Infection can happy after any operation but is a particular problem if it follows joint replacement: the body's immune system is 10,000 times less effective at killing bacteria once it has formed a film over a metal implant than it is at bacteria in normal joint fluid. Infection happens after around 1% of hip replacement procedures. If it happens very early on (usually within 6 weeks of the hip replacement), it may be possible to wash out  the infection and save the implants. If it is longer than this, the usual result is a need to remove all of the implants and debride any infected soft tissues. This is often followed by a period on antibiotics, followed by a second operation.
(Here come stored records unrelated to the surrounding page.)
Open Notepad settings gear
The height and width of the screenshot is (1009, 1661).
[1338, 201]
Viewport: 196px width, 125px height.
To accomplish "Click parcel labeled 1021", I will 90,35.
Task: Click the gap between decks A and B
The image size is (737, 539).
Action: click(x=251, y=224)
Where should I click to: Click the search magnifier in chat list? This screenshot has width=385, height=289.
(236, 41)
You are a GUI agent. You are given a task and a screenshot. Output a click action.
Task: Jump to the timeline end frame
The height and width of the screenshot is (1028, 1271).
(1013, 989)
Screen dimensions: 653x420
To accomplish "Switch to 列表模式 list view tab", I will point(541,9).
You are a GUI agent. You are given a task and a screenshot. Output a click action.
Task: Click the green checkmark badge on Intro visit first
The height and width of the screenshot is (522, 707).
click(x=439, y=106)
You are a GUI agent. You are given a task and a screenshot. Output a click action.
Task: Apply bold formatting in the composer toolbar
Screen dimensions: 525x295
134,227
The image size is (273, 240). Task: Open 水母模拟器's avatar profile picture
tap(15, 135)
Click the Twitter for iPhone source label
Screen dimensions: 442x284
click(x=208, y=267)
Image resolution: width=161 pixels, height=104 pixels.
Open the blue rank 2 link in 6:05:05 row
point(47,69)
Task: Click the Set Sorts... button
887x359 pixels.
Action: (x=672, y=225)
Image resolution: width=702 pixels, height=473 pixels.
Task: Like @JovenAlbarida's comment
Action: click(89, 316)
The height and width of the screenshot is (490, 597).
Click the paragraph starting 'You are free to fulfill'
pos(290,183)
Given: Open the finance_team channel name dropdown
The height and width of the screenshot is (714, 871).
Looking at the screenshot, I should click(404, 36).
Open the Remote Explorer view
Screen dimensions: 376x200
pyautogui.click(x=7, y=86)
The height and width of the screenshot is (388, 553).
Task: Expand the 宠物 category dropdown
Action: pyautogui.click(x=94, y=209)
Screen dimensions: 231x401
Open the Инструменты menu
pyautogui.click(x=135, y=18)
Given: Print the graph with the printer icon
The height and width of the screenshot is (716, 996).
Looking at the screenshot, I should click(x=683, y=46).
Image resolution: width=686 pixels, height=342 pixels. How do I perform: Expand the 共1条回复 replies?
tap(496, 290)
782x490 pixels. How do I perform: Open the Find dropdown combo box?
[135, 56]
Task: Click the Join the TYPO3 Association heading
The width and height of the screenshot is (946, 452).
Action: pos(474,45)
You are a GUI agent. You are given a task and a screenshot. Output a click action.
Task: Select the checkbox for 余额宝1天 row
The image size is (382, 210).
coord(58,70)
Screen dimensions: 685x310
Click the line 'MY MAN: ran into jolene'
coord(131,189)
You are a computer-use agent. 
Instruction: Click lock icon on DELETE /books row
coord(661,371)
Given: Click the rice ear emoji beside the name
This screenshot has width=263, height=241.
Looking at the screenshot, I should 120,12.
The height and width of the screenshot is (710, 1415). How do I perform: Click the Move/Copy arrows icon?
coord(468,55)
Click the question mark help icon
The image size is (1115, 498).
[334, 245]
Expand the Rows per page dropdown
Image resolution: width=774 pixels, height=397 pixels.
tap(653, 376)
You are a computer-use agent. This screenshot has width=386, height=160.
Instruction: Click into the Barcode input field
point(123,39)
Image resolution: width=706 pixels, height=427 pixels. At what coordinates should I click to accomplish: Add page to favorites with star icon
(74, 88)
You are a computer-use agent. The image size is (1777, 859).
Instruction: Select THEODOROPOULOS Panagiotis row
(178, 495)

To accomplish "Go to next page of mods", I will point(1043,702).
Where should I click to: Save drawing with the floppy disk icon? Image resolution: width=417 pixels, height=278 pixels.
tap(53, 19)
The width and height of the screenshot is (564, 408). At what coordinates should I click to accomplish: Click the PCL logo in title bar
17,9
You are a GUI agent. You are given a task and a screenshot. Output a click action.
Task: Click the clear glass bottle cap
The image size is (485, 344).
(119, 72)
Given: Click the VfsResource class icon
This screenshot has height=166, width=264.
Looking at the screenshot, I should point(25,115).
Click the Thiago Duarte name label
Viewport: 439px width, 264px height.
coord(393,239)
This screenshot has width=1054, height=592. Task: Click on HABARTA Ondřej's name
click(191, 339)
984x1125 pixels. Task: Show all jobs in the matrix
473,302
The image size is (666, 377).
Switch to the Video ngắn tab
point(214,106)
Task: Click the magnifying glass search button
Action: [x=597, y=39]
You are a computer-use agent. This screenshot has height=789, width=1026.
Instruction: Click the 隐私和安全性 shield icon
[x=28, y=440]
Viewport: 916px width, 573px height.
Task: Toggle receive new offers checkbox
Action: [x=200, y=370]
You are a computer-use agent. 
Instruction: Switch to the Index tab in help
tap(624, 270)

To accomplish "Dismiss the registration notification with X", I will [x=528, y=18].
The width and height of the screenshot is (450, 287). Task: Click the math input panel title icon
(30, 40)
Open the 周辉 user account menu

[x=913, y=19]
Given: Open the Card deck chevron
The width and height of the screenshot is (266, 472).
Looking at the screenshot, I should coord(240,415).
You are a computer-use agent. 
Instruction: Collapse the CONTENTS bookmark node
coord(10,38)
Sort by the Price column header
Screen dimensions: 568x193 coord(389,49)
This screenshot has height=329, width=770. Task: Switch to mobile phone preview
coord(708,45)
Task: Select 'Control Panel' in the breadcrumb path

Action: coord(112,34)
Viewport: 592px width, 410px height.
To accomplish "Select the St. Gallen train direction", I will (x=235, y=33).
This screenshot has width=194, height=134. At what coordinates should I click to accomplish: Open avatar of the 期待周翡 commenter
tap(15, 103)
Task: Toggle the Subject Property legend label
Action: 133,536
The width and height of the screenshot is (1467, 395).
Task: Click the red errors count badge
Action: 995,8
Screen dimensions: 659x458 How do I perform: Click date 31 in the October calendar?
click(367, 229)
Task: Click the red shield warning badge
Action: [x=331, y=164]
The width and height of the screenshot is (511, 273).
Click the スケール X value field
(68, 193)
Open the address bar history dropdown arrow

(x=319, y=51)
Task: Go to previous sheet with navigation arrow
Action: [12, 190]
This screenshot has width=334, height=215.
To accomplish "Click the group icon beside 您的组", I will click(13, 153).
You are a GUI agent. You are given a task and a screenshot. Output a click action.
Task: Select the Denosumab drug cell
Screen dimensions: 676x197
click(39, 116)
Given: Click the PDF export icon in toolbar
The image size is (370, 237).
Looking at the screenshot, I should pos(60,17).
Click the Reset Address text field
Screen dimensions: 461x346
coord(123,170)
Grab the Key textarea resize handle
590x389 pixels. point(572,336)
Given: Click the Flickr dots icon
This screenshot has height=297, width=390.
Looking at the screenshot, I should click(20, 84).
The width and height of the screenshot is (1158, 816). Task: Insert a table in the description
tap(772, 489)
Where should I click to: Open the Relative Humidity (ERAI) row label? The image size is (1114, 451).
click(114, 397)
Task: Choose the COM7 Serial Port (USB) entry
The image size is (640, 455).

In some circumstances it may be possible to treat the infection and reconstruct the hip at the same time: so-called 'one stage revision surgery'. 

Previously, all of the decision-making processes involved in treating infected joint replacement was made by the orthopaedic surgeon alone. In more recent times, the value of involving other specialities has been recognised. Mr. Miles has set up and leads a multidisciplinary team meeting to deal with patients with infected joint replacements. This involves meeting between surgeons, microbiologists, radiologists, anaesthetists and infection control nurses where each plays a role. For example, the radiologists will interpret X-rays and scans as well as advise on the correct choice of imaging to gain further information. They may also use utrasound or X-ray guidance to take fluid samples from the joint. The microbiologist will be involved in culturing the bacteria, choosing appropriate antibiotics and monitoring the patient's response to them. Anaesthetists will insert special lines into veins to allow longer term administration of antibiotics if needed. Infection nurses will regulate and administer antibiotics as needed. This means that every level of action and decision making is made by the best qualified person to do so and leads to improved results.